Micronutrient powders (MNP) are recommended by the World Health Organization as an effective intervention to address anaemia in children. A formative process evaluation was conducted to assess the viability of a model using free vouchers in two districts of Mozambique to deliver MNP and motivate adherence to recommendations regarding its use. The evaluation consisted of
- an examination of programme outcomes using a cross sectional survey among caregivers of children 6–23 months (n = 1,028) and
- an ethnographic study to investigate delivery experiences and MNP use from caregiver perspectives (n = 59), programme managers (n = 17), and programme implementers (n = 168).
Using a mixed methods approach allowed exploration of unexpected programme outcomes and triangulation of findings. The survey revealed that receiving a voucher was the main implementation bottleneck. Although few caregivers received vouchers (11.5%, CI [9.7, 13.6]), one‐fourth received MNP by bypassing the voucher system (26.3%, CI [23.6, 29.0]). Caregivers' narratives indicated that caregivers were motivated to redeem vouchers but encountered obstacles, including not knowing where or how to redeem them or finding MNP were not available at the shop.
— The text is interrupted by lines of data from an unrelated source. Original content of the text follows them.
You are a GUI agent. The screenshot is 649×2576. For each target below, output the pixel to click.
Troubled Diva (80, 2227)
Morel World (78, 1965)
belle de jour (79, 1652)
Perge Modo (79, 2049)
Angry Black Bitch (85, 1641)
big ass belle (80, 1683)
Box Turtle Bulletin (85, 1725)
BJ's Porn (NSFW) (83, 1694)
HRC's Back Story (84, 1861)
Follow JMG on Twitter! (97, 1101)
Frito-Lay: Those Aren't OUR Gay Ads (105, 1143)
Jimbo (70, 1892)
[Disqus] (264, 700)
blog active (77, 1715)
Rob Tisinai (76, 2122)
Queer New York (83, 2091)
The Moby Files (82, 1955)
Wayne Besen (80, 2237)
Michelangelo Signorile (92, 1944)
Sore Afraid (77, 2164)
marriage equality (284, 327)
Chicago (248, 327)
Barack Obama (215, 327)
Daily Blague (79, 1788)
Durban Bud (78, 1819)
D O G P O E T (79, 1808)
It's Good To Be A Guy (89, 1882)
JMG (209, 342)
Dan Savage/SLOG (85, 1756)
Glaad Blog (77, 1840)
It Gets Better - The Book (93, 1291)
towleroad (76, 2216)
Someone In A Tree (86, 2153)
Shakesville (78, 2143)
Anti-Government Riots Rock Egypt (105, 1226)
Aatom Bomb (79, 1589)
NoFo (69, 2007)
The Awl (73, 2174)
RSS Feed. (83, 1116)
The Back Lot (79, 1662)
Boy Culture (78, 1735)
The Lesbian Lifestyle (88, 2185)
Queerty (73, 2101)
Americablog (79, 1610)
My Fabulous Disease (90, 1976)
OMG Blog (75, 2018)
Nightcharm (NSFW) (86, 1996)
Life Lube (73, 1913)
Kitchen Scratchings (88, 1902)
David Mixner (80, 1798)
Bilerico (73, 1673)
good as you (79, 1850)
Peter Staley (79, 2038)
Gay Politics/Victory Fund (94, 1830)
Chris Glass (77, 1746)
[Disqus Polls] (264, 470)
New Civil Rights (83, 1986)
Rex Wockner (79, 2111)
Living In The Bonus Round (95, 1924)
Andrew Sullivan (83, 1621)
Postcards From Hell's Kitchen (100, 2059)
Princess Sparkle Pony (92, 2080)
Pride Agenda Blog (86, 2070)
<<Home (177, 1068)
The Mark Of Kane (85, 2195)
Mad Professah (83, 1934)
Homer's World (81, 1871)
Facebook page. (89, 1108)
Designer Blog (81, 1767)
Observing these challenges, many programme implementers redeemed vouchers and distributed MNP to caregivers. Virtually, all caregivers who received MNP reported ever feeding it to their child. This study's findings are consistent with other studies across a range of contexts suggesting that although programmes are generally effective in motivating initial use, more attention is required to improve access to MNP and support continued use.